Criança indígena morre afogada e família espera 24h por necropsia
Menino de 6 anos, da etnia Rikibaktsa, morreu afogado após desaparecer da aldeia Divisa Marcolino
Um menino de 6 anos, da etnia Rikibaktsa, morreu afogado após desaparecer da aldeia Divisa Marcolino, no município de Juara (735 km a noroeste de Cuiabá). Além do sofrimento com a morte da criança, após 7 dias do desaparecimento, os familiares tiveram que esperar mais de 24 horas pela liberação do corpo, por causa da falta de profissionais no Instituto Médico Legal (IML).
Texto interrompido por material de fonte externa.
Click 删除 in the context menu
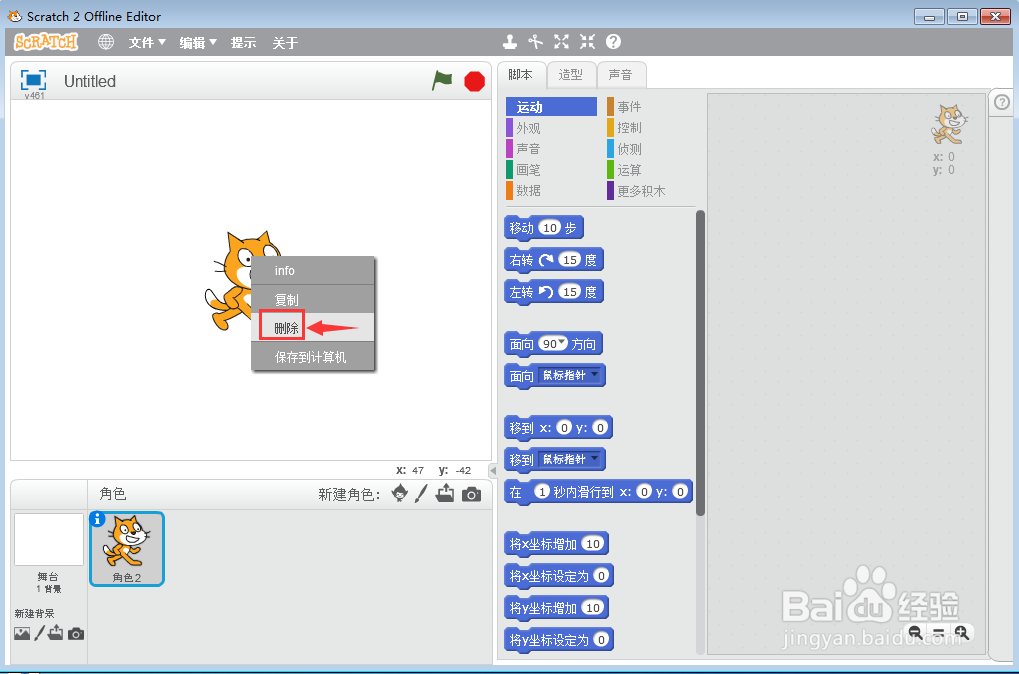This screenshot has width=1019, height=674. coord(281,326)
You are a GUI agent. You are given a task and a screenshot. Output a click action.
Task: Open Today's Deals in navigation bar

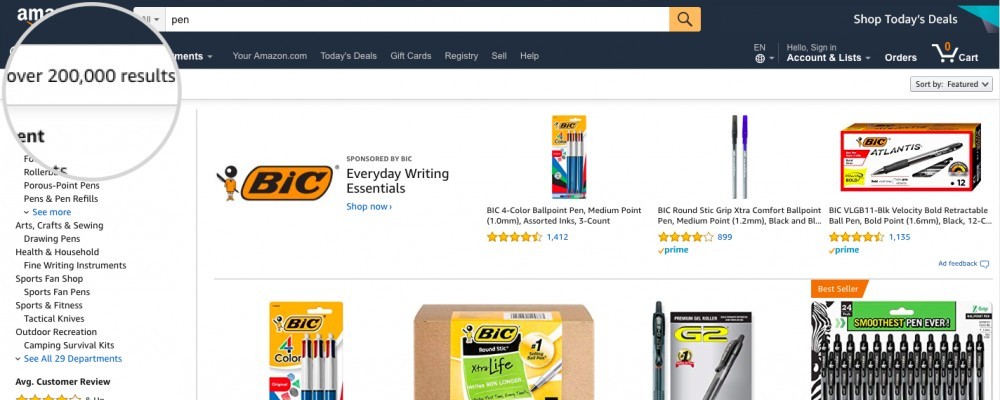[348, 56]
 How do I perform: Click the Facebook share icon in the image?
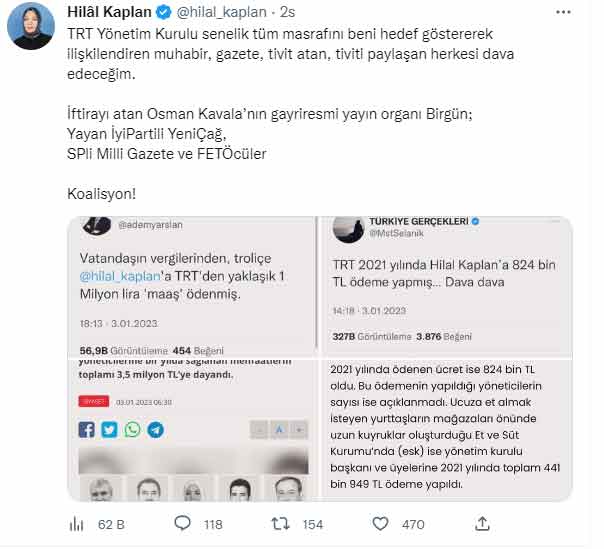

Segundo a Fundação Nacional do Índio (Funai) em Juína (735 km a noroeste), o menino estava desaparecido desde 27 de agosto e só foi encontrado uma semana depois, na terça-feira (3). O corpo estava às margens de um rio e a suspeita é que a criança tenha morrido afogada.
Depois das buscas pelo menino, que envolveram toda a aldeia, o corpo foi levado para o IML de Juína pelo carro da Funai, pois não havia viatura para buscar a vítima, que se encontrava em avançado estado de decomposição.
De acordo com a Funai, o corpo chegou ao IML na noite de terça-feira, porém, não havia profissionais para realizar a necropsia. Indignados, os familiares precisaram esperar até a noite de quarta-feira (4) pela liberação do corpo, para que pudesse ser levado para aldeia para enterro.
Outro lado
A assessoria de imprensa da Perícia Oficial e Identificação Técnica (Politec) informou que na noite em que o corpo da criança deu entrada no IML a equipe havia sido acionada para atender uma ocorrência em Aripuanã (1.002 km a noroeste) e só conseguiu voltar na manhã de quarta.
Assim que a equipe chegou foi realizada a necropsia e o corpo liberado. O IML em Juína possui duas técnicas em necropsia e uma está de férias. Como a servidora precisou ir a Aripuanã, o médico não tinha condições de fazer a necropsia.